- _TASK_:
Write out all of the records exactly once more and skip the images.

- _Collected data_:
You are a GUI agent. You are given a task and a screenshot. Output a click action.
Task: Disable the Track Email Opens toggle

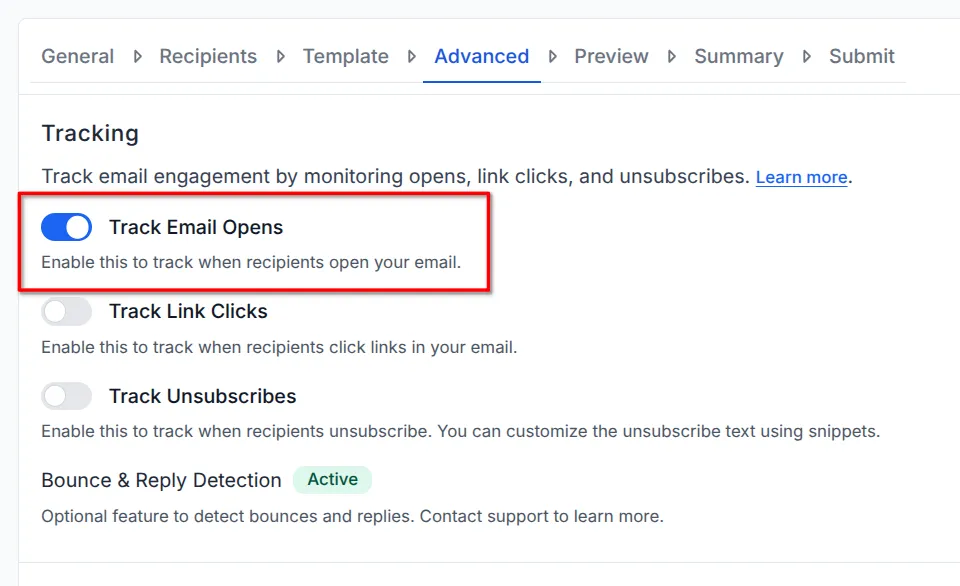pyautogui.click(x=66, y=227)
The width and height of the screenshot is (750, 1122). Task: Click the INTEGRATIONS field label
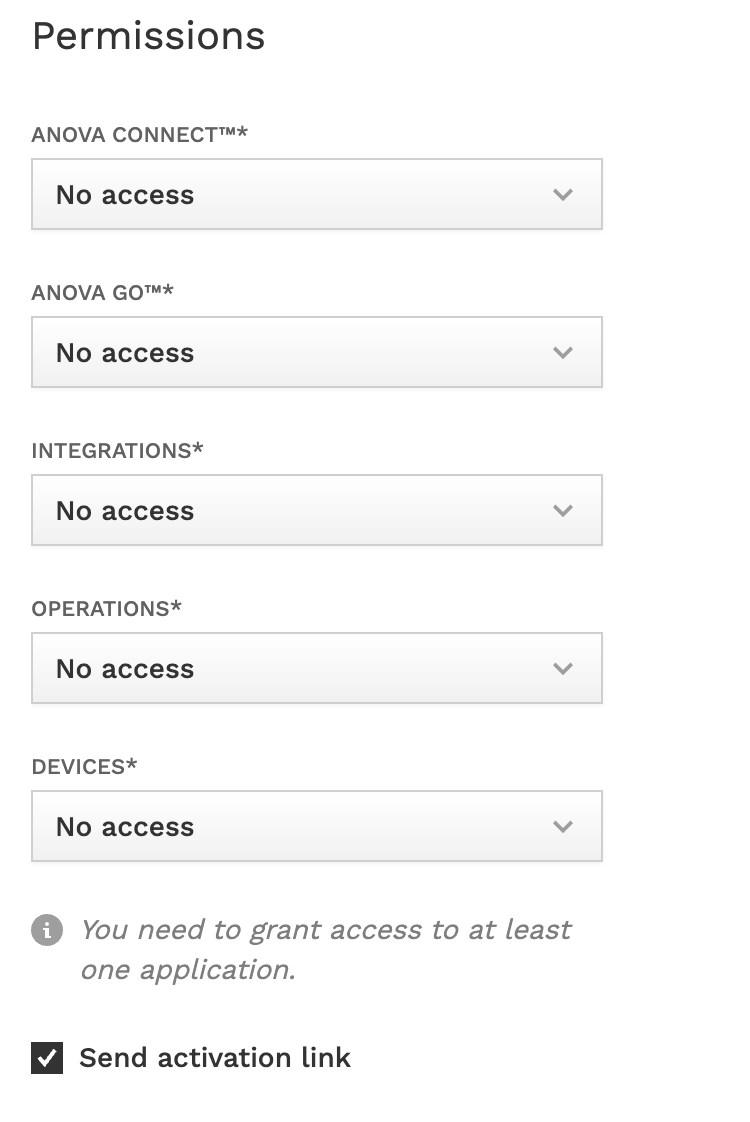click(117, 451)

- _YOUR RESPONSE_:
You are a GUI agent. You are given a task and a screenshot. Output a click action.
Task: Disable the Track Email Opens toggle

pyautogui.click(x=66, y=227)
The width and height of the screenshot is (750, 1122). Task: Click the INTEGRATIONS field label
click(117, 451)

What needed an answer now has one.